▸ **Activity**
Transcribed word for word, the lines below from the one with "Given: Open the Bookmarks menu" through the last line of the records form the answer; no picture is to be included.

Start of Records supplied

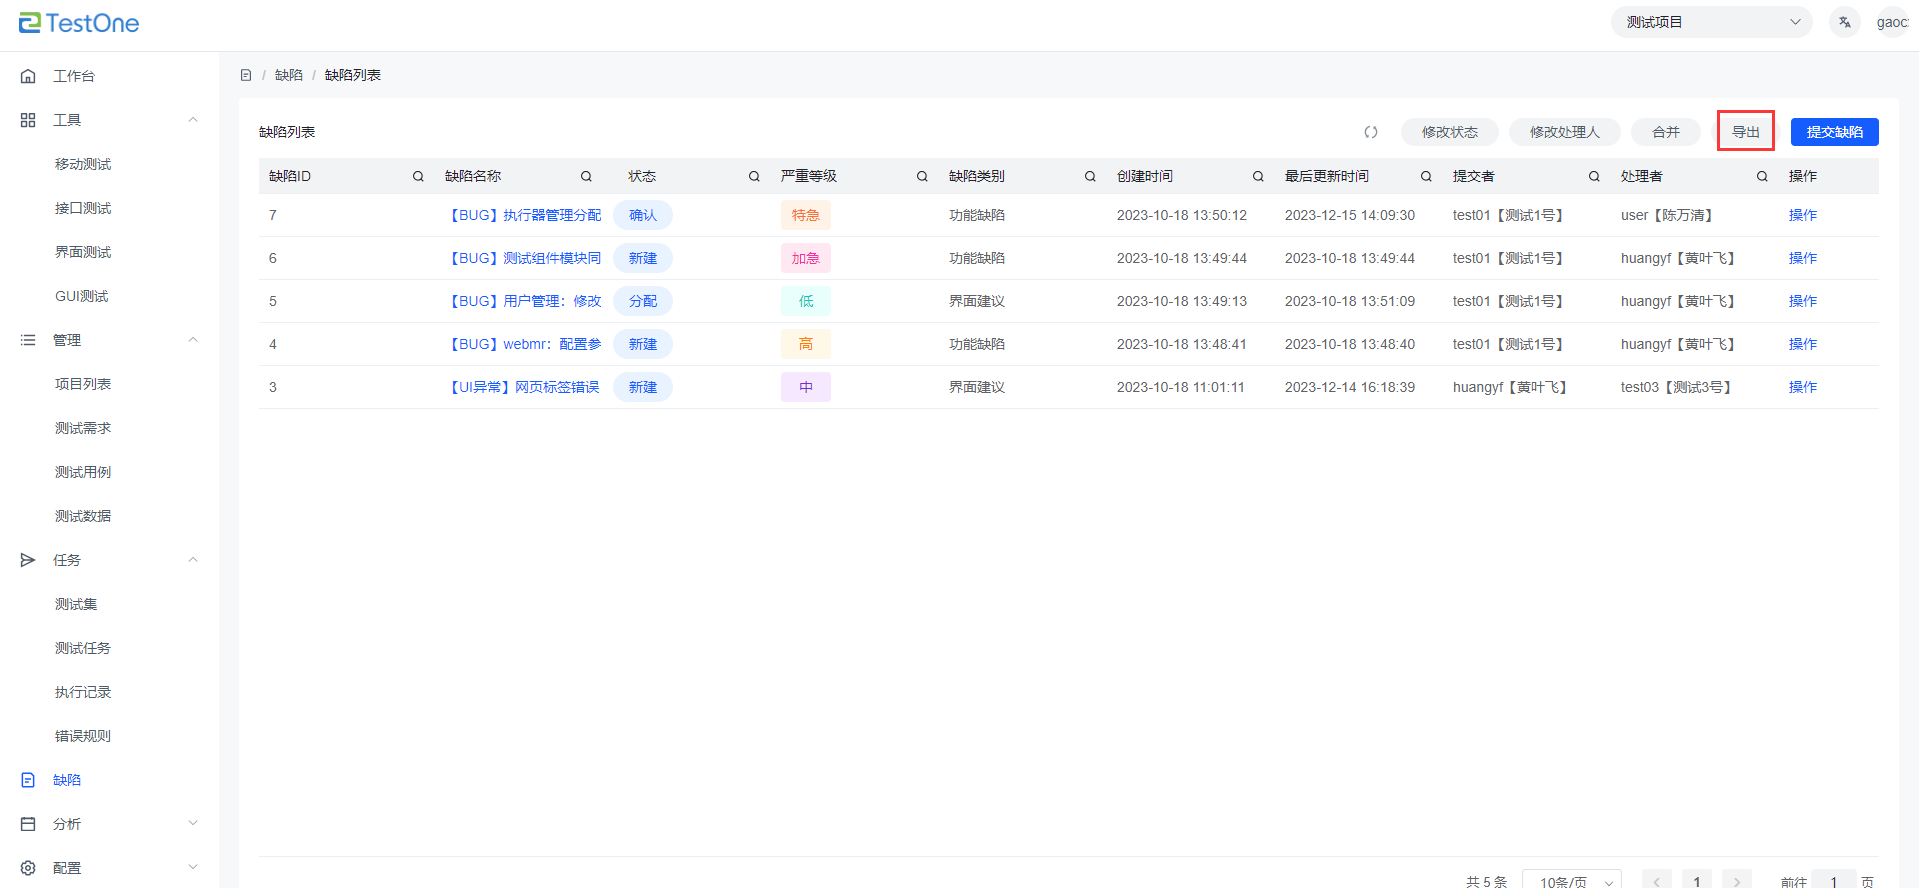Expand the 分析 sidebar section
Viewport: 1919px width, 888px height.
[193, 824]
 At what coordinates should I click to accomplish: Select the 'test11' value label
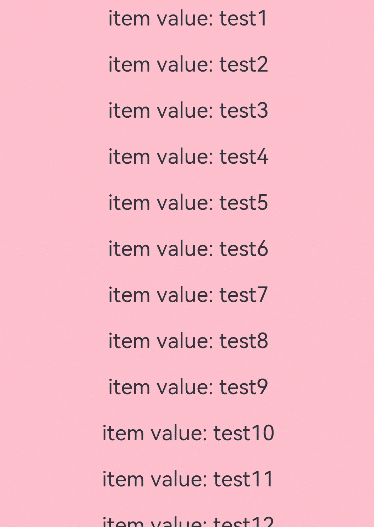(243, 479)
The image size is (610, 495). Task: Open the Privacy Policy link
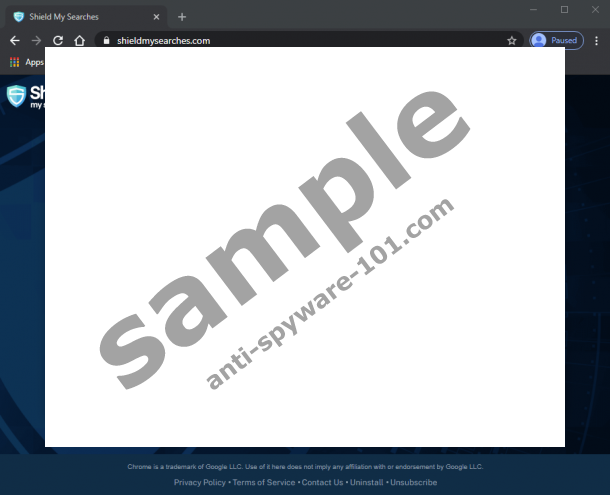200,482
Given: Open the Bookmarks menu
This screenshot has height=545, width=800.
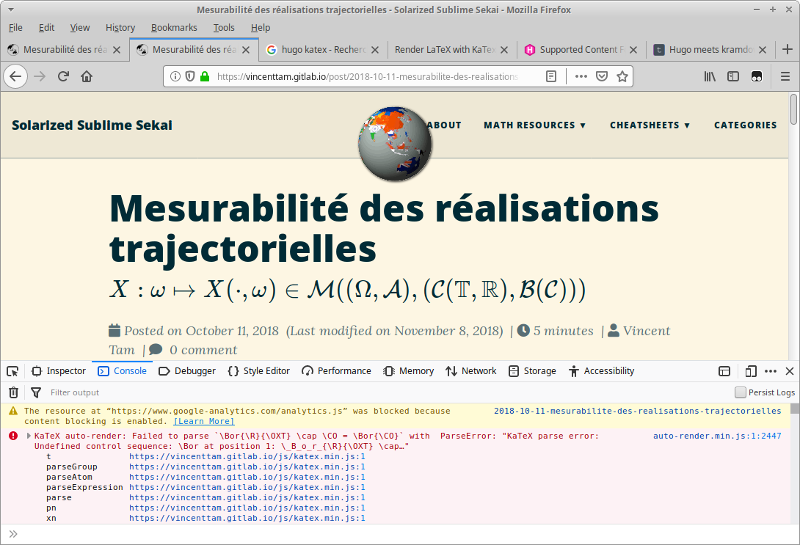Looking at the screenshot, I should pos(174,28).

End of Records supplied

▸ **Completed exercise**
Given: Open the Bookmarks menu
This screenshot has height=545, width=800.
Looking at the screenshot, I should pos(174,28).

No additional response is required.